FRAGMENTO DEL TEXTO:
%%

Las fabulosas Biblias de Sefarad salen a la luz

Biblia en ladino publicada en Viena (1813-1816) y en español en Ámsterdam (1646, arriba). :: Yael Macías/
Biblia en ladino publicada en Viena (1813-1816) y en español en Ámsterdam (1646, arriba). :: Yael Macías

'Palabra por palabra' exhibe por primera vez la colección de textos bíblicos en lengua ladina atesorada por Uriel Macías

MIGUEL LORENCIMADRID

«En principio crió el Dio a los cielos y a la tierra. Y la tierra era vana y vazía, y escuridad sobre faces de abysmo, y espírito del Dio se movía sobre faces de las aguas. Y dixo el Dio: sea luz. Y fue luz». Son las primeras líneas de la Biblia de Ferrara de 1553, uno de los fabulosos ejemplares que brillan en la muestra 'Palabra por palabra'. Es una excepcional colección de ediciones bíblicas en ladino, la lengua de los sefardíes, los judíos de origen español, que expone el madrileño Círculo de Bellas Artes hasta octubre. Publicadas en distintos lugares del mundo a lo largo de cuatro siglos, prueban la remota pujanza de una lengua viva durante medio milenio que aún late hoy en la memoria y la «fabla fermosa» de unos cientos de miles de personas. Nunca antes se expuso esta soberbia colección de casi cien originales atesorada por Uriel Macías, comisario de la muestra. Las valiosas escrituras que custodia se datan entre 1553 y 1946. Las hay impresas en Ámsterdam, Constantinopla, Esmirna, Ferrara, Jerusalén, Londres, Pisa, Salónica, Venecia y Viena, destinos de los judíos españoles expulsados en 1492. Todas se tradujeron «palabra por palabra», técnica que fuerza la sintaxis, «pero habitual para los textos sagrados en el mundo hebreo, dado que el traductor no debe hacer de intérprete», explica Macías.

%%

LÍNEAS DE DATOS:
%%

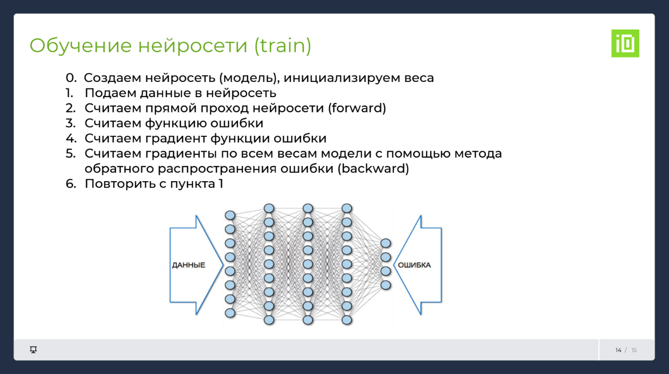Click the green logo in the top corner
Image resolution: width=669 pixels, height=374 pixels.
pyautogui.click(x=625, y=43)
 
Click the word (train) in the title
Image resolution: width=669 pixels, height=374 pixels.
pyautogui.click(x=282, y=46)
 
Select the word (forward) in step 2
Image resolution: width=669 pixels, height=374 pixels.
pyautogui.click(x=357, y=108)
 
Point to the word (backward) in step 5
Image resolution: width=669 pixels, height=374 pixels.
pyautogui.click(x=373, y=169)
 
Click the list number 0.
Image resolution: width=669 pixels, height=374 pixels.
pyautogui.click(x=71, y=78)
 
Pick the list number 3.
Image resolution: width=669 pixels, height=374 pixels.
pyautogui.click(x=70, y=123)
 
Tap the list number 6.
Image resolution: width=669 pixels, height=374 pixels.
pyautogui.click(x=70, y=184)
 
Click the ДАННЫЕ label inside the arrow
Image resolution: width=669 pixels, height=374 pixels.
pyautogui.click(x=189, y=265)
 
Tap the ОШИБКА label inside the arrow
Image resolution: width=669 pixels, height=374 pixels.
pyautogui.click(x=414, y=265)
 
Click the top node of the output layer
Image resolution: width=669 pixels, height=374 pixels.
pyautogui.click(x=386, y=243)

%%
%%

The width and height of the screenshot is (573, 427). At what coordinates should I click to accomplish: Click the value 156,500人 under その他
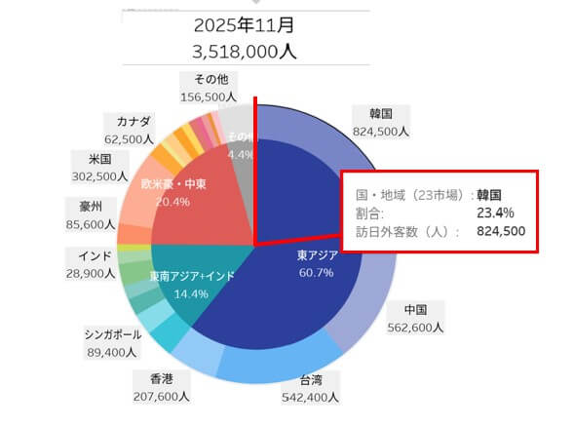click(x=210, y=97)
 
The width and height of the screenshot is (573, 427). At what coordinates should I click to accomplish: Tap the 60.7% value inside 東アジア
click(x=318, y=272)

%%

EJERCICIOS:
1/ Según el artículo sobre las Biblias de Sefarad, ¿entre qué años se datan las escrituras de la colección de Uriel Macías?
2/ Retoma el artículo sobre las Biblias sefardíes en ladino a partir de su última frase.
Las líneas de datos vienen de una fuente distinta.

SOLUCIONES:
1/ Entre 1553 y 1946.

2/
Es la más amplia monográfica de biblias sefardíes organizada nunca. Todas están en la colección de Macías, bibliógrafo y bibliófilo, ensayista, experto conocedor de la historia judía y apasionado por la lengua judeoespañola «que conoció y habló, por ejemplo, el Nobel Elías Canetti». Lleva casi tres décadas tras la pista de libros judíos, sefardíes y en ladino y es poseedor y celoso guardián de una de las colecciones más notables de Europa en su género, con varios miles de volúmenes.

Atesora Biblias completas y ediciones parciales de libros como el Cantar de los cantares o los Salmos. Expone setenta libros bíblicos y veinte piezas de libros de oración sefardíes con pasajes bíblicos en ladino. «Todos son raros y más o menos valiosos en términos de mercado. Todos difíciles de encontrar, en especial los textos aljamiados, escritos en ladino con caracteres hebreos, impresos y publicados casi siempre en el mediterráneo oriental», precisa.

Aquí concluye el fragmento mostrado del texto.